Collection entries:
____________________

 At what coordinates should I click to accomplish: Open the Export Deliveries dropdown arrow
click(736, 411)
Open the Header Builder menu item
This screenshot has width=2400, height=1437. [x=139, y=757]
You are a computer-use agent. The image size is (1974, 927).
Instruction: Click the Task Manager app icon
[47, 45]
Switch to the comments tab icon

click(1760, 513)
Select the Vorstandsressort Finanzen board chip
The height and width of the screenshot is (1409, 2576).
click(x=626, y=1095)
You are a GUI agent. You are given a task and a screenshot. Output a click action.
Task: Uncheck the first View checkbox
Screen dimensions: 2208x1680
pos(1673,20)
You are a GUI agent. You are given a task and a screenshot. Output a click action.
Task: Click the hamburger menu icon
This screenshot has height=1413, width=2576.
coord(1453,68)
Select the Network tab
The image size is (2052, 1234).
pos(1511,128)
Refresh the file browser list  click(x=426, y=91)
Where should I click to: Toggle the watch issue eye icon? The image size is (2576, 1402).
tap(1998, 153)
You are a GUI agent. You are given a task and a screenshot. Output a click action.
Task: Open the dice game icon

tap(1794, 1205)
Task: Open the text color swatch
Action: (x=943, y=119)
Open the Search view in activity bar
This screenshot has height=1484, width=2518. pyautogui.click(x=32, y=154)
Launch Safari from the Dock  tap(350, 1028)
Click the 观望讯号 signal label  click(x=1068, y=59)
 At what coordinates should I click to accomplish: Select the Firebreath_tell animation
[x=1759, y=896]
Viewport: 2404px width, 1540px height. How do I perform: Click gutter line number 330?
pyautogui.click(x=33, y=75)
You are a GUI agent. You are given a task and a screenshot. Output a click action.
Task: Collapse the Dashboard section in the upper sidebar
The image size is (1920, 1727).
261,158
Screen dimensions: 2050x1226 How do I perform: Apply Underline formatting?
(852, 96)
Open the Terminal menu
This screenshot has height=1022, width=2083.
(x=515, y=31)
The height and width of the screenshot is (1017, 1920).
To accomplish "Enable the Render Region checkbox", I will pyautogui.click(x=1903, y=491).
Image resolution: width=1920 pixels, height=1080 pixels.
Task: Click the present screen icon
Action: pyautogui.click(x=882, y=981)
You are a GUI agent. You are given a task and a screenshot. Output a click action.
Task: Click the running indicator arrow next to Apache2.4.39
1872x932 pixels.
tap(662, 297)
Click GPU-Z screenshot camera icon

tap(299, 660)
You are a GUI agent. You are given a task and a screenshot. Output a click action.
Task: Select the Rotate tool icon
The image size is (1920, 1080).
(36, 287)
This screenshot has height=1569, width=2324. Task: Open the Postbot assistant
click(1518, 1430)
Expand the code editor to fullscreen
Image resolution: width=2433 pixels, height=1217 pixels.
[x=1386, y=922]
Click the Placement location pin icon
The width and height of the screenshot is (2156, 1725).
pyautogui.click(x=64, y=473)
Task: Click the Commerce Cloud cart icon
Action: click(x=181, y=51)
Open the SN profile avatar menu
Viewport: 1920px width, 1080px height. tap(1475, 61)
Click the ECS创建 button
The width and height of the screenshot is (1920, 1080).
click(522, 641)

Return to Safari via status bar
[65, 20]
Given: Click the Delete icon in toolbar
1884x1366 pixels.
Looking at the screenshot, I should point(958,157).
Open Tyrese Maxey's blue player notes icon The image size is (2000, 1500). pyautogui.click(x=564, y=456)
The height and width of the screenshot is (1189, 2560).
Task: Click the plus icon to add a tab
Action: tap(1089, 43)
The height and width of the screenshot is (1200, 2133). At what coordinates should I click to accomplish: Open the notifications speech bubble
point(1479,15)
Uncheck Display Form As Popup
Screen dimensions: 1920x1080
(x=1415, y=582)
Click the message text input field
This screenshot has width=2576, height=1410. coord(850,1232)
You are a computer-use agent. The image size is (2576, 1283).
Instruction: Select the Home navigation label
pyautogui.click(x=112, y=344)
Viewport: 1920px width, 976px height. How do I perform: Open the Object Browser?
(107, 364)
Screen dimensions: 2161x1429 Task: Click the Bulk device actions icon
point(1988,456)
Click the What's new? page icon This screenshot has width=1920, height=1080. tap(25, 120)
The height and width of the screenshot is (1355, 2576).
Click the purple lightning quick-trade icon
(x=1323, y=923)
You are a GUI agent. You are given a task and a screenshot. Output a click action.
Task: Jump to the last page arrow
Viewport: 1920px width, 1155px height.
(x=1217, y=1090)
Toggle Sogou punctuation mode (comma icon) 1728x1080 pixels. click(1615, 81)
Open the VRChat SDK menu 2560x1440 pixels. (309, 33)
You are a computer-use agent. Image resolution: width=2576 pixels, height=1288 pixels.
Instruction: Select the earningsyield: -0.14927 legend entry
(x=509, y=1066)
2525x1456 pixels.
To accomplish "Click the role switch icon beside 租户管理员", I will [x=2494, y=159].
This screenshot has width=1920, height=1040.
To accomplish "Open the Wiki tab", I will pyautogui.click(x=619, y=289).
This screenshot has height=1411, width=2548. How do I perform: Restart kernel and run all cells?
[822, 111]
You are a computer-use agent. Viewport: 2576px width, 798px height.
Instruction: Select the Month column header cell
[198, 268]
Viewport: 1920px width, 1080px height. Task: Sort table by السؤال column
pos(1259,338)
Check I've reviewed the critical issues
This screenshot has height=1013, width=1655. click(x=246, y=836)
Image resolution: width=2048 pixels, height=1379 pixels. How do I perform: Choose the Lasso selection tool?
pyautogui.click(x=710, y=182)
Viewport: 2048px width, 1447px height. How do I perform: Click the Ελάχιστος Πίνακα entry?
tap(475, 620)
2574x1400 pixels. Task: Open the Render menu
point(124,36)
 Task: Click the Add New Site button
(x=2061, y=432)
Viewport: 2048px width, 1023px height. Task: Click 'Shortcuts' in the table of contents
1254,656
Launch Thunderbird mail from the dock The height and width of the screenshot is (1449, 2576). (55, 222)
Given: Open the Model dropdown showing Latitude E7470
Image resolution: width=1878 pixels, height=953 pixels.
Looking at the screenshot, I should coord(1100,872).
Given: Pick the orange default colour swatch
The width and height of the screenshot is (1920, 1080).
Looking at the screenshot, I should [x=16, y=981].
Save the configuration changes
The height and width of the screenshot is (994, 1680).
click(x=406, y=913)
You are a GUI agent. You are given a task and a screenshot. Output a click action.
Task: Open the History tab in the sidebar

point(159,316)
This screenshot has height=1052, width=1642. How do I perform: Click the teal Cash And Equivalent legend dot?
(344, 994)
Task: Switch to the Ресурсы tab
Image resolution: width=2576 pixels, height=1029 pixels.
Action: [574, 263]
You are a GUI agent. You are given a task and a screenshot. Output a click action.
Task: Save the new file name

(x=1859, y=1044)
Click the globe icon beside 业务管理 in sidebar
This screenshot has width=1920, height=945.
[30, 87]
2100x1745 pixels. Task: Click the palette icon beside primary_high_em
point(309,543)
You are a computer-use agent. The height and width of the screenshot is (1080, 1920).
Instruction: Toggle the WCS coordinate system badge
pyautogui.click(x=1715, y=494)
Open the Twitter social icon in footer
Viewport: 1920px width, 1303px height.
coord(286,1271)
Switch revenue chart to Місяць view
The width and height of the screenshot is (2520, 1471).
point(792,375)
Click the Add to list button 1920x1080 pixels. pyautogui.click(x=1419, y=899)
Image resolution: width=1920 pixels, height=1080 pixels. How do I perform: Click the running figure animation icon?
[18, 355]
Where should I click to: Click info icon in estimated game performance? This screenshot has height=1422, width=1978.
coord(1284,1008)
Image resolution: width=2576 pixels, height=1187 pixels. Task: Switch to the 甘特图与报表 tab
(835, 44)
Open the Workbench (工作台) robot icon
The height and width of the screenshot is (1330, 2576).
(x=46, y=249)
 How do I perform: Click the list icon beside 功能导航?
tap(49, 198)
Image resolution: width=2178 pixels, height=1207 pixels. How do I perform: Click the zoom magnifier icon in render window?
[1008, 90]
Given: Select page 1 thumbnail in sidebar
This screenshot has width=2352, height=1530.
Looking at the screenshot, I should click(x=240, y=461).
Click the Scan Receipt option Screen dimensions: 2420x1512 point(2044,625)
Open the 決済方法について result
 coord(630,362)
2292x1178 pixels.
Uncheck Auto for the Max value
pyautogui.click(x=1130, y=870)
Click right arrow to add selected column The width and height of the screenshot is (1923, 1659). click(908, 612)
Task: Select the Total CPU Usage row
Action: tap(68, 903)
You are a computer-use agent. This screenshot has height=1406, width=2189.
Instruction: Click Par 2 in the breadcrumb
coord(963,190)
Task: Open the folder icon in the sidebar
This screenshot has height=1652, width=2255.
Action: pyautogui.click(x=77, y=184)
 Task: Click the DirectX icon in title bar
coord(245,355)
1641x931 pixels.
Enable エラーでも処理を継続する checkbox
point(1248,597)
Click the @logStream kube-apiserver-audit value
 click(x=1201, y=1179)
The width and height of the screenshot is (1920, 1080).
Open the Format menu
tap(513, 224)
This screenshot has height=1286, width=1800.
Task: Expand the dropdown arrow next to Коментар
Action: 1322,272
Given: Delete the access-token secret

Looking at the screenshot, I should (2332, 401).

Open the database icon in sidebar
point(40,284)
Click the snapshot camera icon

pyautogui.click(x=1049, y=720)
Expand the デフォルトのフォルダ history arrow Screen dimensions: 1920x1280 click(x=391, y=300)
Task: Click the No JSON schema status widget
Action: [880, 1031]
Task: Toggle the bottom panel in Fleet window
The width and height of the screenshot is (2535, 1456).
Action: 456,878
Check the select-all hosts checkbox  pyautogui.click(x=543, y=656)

____________________

### PROBLEM DESCRIPTION:
Every line in the data that holds the string "Launch" should be returned.

### SOLUTION TO THIS PROBLEM:
Launch Safari from the Dock  tap(350, 1028)
Launch Thunderbird mail from the dock The height and width of the screenshot is (1449, 2576). (55, 222)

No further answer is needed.